What the task requires —
Reproduce the rows from the line containing "Choose Сохранить как in the sidebar" through the line containing "pos(56,518)", including both of those lines.

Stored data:
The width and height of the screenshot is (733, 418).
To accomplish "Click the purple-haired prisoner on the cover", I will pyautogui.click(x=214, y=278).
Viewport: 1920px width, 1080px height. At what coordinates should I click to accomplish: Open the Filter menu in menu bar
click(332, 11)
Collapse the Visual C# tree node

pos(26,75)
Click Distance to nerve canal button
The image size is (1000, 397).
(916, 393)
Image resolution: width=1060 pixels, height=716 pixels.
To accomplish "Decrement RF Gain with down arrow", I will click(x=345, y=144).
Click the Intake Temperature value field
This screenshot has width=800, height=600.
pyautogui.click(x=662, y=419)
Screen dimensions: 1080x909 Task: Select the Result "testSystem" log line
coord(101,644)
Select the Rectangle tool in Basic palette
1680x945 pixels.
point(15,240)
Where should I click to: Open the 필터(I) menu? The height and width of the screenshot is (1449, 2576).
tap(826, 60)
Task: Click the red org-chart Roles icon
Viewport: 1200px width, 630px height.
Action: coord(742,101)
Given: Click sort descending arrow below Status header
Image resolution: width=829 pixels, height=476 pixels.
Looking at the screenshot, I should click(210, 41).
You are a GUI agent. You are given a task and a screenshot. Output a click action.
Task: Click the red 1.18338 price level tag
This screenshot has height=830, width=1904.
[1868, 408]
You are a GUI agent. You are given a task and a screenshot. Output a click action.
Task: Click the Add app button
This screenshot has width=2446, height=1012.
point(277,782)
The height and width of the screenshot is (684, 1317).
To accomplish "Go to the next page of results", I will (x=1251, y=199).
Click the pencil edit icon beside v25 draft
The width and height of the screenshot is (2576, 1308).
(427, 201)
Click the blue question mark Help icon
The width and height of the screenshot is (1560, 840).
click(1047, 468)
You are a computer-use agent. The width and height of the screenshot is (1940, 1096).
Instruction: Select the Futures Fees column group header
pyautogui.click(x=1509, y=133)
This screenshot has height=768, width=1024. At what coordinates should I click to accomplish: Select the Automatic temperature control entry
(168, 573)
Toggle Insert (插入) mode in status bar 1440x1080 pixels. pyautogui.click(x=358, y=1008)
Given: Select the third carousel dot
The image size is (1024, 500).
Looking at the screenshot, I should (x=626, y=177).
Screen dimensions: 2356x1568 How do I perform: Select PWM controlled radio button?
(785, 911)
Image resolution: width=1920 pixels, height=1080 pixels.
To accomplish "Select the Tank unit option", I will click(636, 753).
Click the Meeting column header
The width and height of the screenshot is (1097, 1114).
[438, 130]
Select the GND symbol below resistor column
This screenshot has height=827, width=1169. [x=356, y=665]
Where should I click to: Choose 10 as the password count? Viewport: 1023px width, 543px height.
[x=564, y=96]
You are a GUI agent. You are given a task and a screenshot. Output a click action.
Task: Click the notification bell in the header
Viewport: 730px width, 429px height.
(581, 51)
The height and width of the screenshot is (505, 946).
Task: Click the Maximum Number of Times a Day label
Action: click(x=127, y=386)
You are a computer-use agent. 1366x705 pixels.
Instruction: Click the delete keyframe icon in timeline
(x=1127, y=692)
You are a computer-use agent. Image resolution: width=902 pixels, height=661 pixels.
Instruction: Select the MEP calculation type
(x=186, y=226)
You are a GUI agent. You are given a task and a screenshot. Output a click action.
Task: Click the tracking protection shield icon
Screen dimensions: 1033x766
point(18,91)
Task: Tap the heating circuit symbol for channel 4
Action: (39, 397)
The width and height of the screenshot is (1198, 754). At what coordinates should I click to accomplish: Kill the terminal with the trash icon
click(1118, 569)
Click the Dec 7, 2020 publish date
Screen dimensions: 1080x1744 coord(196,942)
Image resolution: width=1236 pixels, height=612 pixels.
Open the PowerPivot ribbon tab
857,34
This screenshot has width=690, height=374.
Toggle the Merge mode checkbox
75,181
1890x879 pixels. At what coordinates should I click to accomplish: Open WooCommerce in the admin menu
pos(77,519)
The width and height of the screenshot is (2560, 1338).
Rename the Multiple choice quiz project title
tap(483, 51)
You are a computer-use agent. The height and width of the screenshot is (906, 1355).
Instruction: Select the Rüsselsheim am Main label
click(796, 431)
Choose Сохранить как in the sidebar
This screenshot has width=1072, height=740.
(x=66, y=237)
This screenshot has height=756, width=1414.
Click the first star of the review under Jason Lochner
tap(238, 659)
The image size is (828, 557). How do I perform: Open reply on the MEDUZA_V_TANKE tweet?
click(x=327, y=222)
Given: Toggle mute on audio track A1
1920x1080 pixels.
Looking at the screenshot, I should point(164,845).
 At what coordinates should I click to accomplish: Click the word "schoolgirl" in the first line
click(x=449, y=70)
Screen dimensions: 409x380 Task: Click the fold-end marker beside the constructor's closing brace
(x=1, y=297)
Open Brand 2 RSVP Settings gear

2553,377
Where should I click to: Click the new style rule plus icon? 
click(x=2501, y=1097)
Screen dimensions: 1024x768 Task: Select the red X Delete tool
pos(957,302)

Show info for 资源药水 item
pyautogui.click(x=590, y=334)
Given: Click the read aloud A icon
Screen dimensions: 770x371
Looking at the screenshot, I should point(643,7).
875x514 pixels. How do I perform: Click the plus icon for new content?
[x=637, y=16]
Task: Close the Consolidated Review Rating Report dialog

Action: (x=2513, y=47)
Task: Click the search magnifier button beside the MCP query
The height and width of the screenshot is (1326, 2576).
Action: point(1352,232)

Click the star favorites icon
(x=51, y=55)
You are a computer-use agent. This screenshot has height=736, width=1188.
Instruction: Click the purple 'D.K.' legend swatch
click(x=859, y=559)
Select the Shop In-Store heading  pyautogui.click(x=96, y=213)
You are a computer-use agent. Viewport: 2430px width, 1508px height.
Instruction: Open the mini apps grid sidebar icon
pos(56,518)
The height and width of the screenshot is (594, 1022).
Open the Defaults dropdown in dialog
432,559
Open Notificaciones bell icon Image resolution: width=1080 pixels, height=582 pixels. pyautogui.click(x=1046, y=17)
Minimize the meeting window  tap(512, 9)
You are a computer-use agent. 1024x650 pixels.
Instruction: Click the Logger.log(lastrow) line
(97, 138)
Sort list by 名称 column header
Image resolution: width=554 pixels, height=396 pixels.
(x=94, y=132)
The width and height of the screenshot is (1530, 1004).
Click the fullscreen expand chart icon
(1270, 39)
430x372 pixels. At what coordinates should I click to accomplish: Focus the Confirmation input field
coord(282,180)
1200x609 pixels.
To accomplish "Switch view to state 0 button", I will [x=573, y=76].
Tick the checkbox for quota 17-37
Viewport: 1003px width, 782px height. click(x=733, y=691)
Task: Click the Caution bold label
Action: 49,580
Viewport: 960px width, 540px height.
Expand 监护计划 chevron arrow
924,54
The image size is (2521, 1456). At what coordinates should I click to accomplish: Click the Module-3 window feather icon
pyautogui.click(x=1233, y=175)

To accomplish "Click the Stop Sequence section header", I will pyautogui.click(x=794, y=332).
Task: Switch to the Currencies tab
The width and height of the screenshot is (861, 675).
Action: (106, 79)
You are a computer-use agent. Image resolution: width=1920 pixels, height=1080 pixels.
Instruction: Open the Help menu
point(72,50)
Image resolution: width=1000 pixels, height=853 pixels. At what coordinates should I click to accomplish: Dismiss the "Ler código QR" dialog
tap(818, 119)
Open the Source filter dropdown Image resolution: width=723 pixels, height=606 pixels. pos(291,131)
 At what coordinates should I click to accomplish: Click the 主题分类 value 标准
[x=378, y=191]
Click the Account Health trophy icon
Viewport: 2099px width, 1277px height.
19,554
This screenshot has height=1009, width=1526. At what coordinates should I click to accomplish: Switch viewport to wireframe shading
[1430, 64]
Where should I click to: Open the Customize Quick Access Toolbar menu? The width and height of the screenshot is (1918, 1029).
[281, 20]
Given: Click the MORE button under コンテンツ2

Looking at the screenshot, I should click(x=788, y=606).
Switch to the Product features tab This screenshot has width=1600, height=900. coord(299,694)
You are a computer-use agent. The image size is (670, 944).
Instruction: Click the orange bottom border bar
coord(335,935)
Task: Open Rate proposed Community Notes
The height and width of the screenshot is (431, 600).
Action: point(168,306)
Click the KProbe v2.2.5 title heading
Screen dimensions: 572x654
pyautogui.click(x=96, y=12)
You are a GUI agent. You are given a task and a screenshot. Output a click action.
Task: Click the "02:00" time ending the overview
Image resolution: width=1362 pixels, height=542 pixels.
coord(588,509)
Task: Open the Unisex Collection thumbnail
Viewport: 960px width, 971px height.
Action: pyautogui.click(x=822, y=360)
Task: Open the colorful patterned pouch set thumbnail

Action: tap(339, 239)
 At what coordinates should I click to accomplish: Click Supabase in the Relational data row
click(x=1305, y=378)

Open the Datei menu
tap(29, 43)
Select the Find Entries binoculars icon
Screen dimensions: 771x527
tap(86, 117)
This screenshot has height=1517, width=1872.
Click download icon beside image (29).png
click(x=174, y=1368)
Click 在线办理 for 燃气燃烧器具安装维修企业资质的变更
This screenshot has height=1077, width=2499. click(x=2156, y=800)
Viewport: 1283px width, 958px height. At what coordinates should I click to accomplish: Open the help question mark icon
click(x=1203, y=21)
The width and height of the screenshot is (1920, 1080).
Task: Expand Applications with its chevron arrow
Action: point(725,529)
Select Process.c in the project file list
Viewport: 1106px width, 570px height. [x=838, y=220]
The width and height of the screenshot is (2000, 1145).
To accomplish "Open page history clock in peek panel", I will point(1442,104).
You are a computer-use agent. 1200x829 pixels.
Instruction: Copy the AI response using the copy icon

Completed task —
Choose Сохранить как in the sidebar
This screenshot has width=1072, height=740.
(x=66, y=237)
This screenshot has height=756, width=1414.
Click the first star of the review under Jason Lochner
tap(238, 659)
The image size is (828, 557). How do I perform: Open reply on the MEDUZA_V_TANKE tweet?
click(x=327, y=222)
Given: Toggle mute on audio track A1
1920x1080 pixels.
Looking at the screenshot, I should point(164,845).
 At what coordinates should I click to accomplish: Click the word "schoolgirl" in the first line
click(x=449, y=70)
Screen dimensions: 409x380 Task: Click the fold-end marker beside the constructor's closing brace
(x=1, y=297)
Open Brand 2 RSVP Settings gear

2553,377
Where should I click to: Click the new style rule plus icon? 
click(x=2501, y=1097)
Screen dimensions: 1024x768 Task: Select the red X Delete tool
pos(957,302)

Show info for 资源药水 item
pyautogui.click(x=590, y=334)
Given: Click the read aloud A icon
Screen dimensions: 770x371
Looking at the screenshot, I should point(643,7).
875x514 pixels. How do I perform: Click the plus icon for new content?
[x=637, y=16]
Task: Close the Consolidated Review Rating Report dialog

Action: (x=2513, y=47)
Task: Click the search magnifier button beside the MCP query
The height and width of the screenshot is (1326, 2576).
Action: point(1352,232)

Click the star favorites icon
(x=51, y=55)
You are a computer-use agent. This screenshot has height=736, width=1188.
Instruction: Click the purple 'D.K.' legend swatch
click(x=859, y=559)
Select the Shop In-Store heading  pyautogui.click(x=96, y=213)
You are a computer-use agent. Viewport: 2430px width, 1508px height.
Instruction: Open the mini apps grid sidebar icon
pos(56,518)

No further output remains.